Applicants must include a high school transcript, an essay on the Second Amendment, one-page personal statement, and three letters of recommendation. To apply or for additional information on the 2019 Y.E.S. go to www.friendsofnra.org/yes, email firstname.lastname@example.org, or call 800-673-3888, ext. 1351.
TWRA press release, Jan. 6, 2019: Due to high waters in the Mississippi River Floodwaters Zone, the Tennessee Wildlife Resources Agency has announced the closure of all big game hunting in the zone, effective Sunday, Jan 6, 2019.
The Mississippi River stage has reached 34 feet at the Caruthersville, Mo. gauge. In accordance with Proclamation 16-45, all big game hunting is closed immediately in the Mississippi River Floodwaters Zone. The zone will remain closed until the Mississippi River falls to 32 feet at the Memphis gauge.

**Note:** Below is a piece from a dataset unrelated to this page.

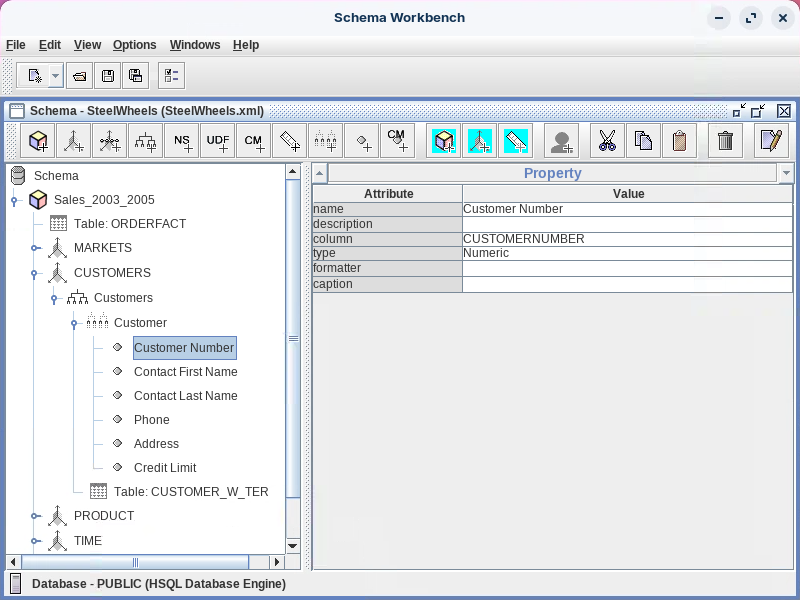Click the Cut scissors icon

The last day of the Unit L deer firearms season, (Jan. 6) is now closed in the zone. In addition, the Unit L private-lands-only antlerless deer hunt (Jan. 7-11) and the Young Sportsman Hunt (Jan. 12-13) is closed within the zone. The two-foot buffer will ensure that big game will no longer be isolated on islands, levees, etc., when hunting season resumes.
The Mississippi River Floodwaters Zone includes all lands, public and private, from the northern border with Kentucky (Mississippi River Mile 715) to the southern border with Mississippi (Mississippi River Mile 905) and from the western border of Tennessee, east to the base of the Mississippi River Bluff, a geological land formation with a notable rise in elevation.

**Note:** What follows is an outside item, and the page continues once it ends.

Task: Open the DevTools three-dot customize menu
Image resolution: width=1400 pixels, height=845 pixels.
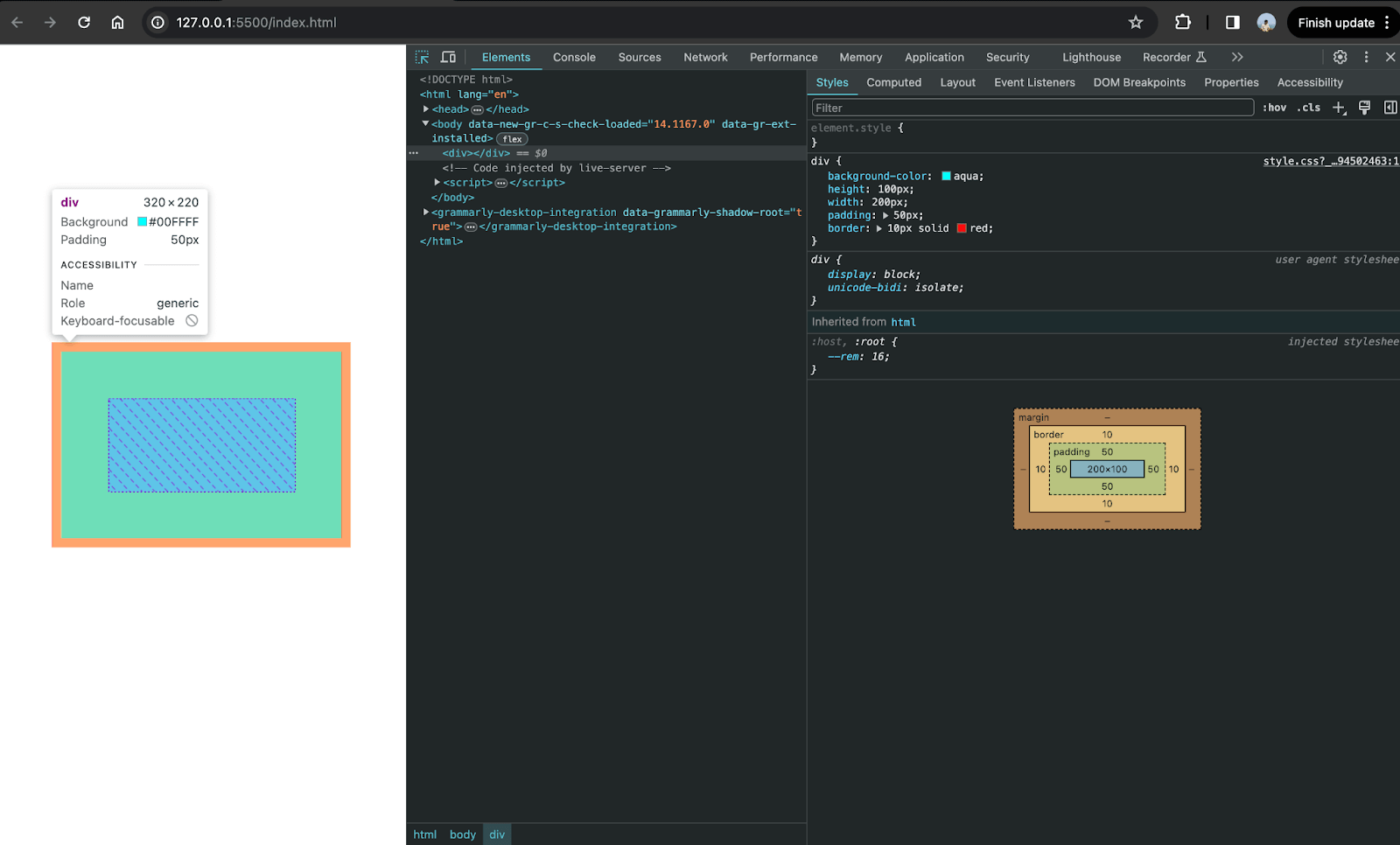Action: 1366,57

The State-Fish Art Contest is entering its 21st year, bringing children, art and aquatic conservation together. The contest is for all grades from K-12. The young artists in four age categories will create an original illustration of any official state-fish and one page of writing (a personal one-page written essay, story or poem) detailing its behavior, habitat, and efforts to conserve it. Winners receive prizes and national recognition. Wildlife Forever created this award-winning program, and Bass Pro Shops again is this year’s sponsor.
Educators, homeschoolers and parents nationwide can utilize a lesson plan for the contest called “Fish On!”, which is available for free on CD and for download. Entries are due by April 1, 2019. Judging will be held in April and winners announced early in May. For more details and to view the 2018 winning art and writings visit www.StateFishArt.org. Tennessee has two official state fish, the largemouth bass and the channel catfish.
Reminder: The deadline for applications for the 2019 spring turkey quota hunts is Jan. 16. Sign-ups must be done online or at any license agency; they cannot be mailed. The turkey quota hunt instruction sheet is also available at license agencies or online at the new TWRA license website https://gooutdoorstennessee.com.
The 2019 regular spring turkey season will run March 30 – May 12. The Statewide Youth-only Hunt (ages 6-16) will be March 23-24. The new bag limit for the youth hunt is one bearded bird PER DAY. The bag limit for the regular season is one bearded bird per day, not to exceed four per season. Turkeys taken on wildlife management area hunts are bonus birds.